Malignant fibrous histiocytoma is a tumor that can occur in bones. It’s a long name that’s more of a descriptive term. Today, we would probably call it a fibrosarcoma.
All of these names that we give to tumors are really descriptive terms. We are attempting to put them all into boxes, but the treatment principles for all of them is about the same and the outcome of patients, the risks to their lives, the chance of it spreading elsewhere is, again, largely determined by the grade of the tumor.
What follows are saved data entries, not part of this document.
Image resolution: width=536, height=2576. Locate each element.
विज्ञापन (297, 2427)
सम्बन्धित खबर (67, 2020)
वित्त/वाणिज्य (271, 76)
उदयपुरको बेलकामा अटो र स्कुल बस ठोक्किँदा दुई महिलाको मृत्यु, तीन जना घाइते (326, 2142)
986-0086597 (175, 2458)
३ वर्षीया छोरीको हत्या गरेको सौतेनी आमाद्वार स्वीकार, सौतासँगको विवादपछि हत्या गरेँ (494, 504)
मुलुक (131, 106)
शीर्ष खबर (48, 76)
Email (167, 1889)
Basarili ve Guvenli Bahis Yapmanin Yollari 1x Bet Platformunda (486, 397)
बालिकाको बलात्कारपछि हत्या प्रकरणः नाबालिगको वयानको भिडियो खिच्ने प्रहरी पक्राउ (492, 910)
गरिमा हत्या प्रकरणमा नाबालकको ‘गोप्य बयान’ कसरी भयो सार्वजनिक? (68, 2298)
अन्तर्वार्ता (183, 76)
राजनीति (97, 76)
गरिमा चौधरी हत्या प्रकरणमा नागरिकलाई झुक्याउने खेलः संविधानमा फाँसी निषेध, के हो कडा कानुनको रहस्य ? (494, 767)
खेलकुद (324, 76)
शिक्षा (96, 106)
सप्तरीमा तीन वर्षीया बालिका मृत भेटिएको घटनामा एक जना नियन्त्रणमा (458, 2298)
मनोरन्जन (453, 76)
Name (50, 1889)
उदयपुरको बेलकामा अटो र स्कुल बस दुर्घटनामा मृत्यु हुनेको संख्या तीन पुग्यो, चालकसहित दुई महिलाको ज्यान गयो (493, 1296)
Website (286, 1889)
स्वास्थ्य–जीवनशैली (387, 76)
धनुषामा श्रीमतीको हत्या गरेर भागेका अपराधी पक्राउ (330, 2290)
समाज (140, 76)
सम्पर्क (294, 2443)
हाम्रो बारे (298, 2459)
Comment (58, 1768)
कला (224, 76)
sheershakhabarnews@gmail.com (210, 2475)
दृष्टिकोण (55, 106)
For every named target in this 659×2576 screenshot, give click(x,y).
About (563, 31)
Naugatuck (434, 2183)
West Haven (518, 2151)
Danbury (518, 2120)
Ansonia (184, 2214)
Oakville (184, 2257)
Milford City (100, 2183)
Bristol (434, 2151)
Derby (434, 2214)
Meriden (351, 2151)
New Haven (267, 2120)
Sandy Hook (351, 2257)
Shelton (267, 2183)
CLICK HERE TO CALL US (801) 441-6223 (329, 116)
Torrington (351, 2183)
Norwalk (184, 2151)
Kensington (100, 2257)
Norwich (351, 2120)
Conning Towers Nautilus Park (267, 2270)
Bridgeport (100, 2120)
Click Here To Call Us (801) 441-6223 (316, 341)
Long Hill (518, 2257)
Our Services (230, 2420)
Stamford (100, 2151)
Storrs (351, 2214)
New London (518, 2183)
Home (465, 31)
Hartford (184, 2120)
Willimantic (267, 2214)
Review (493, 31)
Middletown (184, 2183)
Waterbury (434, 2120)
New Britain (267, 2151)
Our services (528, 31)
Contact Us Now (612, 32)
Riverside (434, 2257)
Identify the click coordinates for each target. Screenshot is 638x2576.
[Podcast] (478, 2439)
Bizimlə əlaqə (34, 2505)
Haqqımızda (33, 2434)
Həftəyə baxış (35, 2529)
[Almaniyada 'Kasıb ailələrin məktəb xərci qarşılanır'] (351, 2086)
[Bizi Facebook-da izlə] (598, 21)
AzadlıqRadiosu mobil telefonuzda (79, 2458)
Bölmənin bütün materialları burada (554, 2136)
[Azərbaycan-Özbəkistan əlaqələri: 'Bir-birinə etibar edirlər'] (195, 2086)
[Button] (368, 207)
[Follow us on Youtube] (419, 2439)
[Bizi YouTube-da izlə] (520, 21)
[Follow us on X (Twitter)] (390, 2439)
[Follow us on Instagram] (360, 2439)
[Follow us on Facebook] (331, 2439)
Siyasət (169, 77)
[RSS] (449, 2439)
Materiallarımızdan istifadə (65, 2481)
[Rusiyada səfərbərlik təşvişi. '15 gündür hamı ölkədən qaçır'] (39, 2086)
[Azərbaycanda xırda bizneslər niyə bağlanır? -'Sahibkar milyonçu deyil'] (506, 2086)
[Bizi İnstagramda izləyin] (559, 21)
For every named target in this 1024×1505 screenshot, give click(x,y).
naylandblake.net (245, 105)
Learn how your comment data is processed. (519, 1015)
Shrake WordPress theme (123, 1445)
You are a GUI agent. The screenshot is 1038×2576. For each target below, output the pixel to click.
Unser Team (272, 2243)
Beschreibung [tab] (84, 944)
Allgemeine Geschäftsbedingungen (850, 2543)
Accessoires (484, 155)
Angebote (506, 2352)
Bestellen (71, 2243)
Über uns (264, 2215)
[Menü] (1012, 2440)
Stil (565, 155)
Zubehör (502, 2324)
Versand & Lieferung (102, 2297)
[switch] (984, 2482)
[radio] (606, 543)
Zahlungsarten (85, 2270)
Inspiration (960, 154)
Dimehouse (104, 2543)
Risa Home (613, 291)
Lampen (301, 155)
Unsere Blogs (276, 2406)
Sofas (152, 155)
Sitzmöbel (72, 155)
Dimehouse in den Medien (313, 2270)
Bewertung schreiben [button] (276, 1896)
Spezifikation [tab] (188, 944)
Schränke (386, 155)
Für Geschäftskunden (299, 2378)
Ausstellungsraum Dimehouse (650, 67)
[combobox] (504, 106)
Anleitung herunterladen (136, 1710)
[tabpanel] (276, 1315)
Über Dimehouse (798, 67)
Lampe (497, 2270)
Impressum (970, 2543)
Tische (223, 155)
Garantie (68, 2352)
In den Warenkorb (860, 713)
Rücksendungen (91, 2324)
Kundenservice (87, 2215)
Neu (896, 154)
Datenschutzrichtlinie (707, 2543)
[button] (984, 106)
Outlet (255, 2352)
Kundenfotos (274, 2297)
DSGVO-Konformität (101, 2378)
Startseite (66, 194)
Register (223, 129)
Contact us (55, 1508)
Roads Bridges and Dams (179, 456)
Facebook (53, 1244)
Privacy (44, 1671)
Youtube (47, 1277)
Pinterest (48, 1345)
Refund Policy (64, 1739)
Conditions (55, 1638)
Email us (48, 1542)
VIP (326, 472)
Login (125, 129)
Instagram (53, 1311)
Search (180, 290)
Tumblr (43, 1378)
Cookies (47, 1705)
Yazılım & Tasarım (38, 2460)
So, it’s not so important what we call it; it’s more that it’s a sarcoma and what’s the grade of the sarcoma. So, an MFH is what we have abbreviated that to, is very similar to an osteosarcoma, which is the most common malignant bone tumor. It’s just that an MFH, a bone doesn’t produce malignant bone under the microscope. The treatment principles for it are the same. It’s treated with chemotherapy and surgery.
About Dr. Beauchamp, M.D.:
Dr. Christopher P. Beauchamp, M.D., is an orthopedic surgery and Associate Professor of Orthopedics at the Mayo Clinic in Arizona. He focuses specifically on musculoskeletal oncology, adult reconstructive orthopedics, bone and soft tissue sarcomas, and infected, failed joint arthroplasty.